Exercise details:
The number of lines in the entries below holding the word "computer" is all that is needed here.

Data items:

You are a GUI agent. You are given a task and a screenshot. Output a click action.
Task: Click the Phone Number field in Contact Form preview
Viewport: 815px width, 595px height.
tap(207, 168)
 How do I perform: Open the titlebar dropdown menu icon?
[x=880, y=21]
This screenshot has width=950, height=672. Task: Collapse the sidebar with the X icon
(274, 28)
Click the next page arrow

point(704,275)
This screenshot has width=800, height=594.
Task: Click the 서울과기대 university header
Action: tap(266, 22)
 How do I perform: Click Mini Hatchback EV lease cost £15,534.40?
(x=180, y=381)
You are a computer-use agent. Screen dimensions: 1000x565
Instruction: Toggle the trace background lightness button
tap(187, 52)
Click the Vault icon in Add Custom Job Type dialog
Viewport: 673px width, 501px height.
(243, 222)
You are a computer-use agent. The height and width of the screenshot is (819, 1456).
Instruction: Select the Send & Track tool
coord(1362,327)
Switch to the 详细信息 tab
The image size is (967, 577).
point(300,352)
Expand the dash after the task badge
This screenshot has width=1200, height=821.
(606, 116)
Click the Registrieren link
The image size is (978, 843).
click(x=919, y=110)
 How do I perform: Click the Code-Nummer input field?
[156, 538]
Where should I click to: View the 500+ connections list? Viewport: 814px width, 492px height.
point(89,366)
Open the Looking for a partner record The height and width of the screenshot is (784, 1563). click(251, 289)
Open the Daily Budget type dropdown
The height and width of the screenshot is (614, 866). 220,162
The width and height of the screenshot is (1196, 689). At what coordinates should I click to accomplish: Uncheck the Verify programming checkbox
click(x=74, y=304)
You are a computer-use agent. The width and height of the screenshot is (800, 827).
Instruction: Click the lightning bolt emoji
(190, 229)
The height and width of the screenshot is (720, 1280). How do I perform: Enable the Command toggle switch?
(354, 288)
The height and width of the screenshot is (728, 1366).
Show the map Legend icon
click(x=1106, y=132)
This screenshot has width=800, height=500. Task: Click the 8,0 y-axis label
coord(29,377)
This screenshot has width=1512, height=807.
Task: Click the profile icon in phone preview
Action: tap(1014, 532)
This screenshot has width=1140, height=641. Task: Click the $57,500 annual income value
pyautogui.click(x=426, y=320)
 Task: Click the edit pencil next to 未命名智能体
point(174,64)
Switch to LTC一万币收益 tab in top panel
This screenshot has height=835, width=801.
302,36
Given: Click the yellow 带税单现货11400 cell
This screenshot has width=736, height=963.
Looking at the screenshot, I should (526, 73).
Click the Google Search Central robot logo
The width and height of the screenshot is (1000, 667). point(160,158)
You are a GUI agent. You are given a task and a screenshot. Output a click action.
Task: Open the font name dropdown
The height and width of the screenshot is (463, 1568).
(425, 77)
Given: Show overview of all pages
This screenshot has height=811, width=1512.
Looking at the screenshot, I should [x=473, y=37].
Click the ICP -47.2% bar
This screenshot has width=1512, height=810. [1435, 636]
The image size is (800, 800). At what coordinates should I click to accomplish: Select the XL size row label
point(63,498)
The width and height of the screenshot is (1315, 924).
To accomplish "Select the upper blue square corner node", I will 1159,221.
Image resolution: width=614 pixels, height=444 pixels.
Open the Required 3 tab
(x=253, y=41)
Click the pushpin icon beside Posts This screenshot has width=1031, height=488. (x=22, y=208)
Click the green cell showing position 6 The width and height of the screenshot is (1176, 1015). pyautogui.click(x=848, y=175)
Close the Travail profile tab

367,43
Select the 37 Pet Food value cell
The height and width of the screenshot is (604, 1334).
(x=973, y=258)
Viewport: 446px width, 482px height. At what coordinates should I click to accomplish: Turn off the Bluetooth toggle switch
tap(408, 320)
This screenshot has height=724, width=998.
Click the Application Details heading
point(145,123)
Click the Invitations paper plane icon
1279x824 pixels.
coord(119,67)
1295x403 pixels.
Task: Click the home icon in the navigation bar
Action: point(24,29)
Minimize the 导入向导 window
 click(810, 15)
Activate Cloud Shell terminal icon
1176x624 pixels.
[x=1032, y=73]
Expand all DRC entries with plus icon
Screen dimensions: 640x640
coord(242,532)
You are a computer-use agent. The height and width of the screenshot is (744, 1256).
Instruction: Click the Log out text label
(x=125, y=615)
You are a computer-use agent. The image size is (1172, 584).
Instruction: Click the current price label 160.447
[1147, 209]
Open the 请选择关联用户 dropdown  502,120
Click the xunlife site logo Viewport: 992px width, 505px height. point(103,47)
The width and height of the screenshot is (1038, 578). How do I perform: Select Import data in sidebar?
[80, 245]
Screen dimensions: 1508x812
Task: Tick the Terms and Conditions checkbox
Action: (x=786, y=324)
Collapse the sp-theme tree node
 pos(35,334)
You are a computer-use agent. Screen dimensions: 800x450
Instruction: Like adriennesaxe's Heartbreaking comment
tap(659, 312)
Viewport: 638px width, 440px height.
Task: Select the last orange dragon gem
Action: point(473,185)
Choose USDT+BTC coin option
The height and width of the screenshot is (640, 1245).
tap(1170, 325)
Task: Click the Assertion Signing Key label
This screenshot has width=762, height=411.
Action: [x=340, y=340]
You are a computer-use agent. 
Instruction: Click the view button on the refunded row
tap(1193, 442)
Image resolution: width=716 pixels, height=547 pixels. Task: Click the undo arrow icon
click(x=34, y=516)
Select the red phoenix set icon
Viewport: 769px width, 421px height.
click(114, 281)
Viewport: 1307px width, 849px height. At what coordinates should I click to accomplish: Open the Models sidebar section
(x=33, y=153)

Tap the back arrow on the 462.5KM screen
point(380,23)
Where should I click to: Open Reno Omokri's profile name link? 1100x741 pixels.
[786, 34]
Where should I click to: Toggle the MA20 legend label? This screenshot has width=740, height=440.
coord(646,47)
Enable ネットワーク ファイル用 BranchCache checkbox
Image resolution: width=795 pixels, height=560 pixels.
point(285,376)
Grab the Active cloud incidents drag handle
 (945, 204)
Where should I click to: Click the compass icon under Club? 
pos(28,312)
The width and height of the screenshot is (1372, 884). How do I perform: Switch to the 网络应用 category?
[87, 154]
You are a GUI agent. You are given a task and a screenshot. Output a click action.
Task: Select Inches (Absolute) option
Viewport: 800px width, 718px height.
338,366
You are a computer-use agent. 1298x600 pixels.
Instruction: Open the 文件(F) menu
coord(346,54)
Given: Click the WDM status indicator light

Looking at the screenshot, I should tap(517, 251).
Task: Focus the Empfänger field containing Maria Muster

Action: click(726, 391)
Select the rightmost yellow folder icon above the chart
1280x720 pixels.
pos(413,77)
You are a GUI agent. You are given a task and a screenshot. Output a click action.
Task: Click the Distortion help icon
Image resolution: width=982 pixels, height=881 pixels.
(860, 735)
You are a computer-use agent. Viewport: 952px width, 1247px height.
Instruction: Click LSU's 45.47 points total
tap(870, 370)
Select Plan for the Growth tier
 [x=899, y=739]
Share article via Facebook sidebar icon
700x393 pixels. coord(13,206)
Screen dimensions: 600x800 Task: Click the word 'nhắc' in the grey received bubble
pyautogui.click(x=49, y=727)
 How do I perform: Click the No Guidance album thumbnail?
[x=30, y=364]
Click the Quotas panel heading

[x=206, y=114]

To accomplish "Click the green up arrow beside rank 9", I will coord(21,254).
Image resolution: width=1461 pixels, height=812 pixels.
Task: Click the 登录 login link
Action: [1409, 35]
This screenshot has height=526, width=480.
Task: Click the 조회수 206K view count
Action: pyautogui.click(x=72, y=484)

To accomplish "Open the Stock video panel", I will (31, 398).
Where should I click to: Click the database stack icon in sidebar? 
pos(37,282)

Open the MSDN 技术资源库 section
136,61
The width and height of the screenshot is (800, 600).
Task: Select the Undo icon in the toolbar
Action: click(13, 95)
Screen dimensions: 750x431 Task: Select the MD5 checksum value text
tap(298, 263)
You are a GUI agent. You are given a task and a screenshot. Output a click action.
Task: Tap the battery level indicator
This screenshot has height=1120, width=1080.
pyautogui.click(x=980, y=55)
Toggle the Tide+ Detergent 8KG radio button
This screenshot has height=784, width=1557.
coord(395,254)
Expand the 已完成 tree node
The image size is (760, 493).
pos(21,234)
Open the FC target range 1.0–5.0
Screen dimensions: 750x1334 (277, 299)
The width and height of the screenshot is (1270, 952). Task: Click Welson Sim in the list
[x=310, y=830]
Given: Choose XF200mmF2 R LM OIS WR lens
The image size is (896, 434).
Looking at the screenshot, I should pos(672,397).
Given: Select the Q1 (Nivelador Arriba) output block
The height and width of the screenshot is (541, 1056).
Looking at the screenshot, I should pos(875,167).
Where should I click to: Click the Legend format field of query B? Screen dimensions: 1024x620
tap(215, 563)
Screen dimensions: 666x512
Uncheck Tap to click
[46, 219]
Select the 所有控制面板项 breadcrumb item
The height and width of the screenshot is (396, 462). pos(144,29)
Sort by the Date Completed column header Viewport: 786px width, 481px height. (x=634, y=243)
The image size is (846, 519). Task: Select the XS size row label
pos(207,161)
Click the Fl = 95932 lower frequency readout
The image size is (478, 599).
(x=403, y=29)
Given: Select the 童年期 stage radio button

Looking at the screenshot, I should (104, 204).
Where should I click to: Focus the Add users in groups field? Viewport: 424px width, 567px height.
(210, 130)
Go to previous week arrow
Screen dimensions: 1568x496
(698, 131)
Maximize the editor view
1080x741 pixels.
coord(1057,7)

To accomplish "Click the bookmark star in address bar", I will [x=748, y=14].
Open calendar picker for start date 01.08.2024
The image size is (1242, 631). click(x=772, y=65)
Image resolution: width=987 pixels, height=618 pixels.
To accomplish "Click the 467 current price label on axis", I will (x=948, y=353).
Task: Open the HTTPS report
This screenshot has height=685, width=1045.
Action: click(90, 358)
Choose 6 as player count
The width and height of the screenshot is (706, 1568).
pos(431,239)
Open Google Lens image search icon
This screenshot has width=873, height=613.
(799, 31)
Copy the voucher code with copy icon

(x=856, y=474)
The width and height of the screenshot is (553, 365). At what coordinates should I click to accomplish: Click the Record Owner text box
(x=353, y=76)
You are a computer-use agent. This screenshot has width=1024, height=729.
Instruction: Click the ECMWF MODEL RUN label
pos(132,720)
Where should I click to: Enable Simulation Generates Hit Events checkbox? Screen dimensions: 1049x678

Exercise solution:
10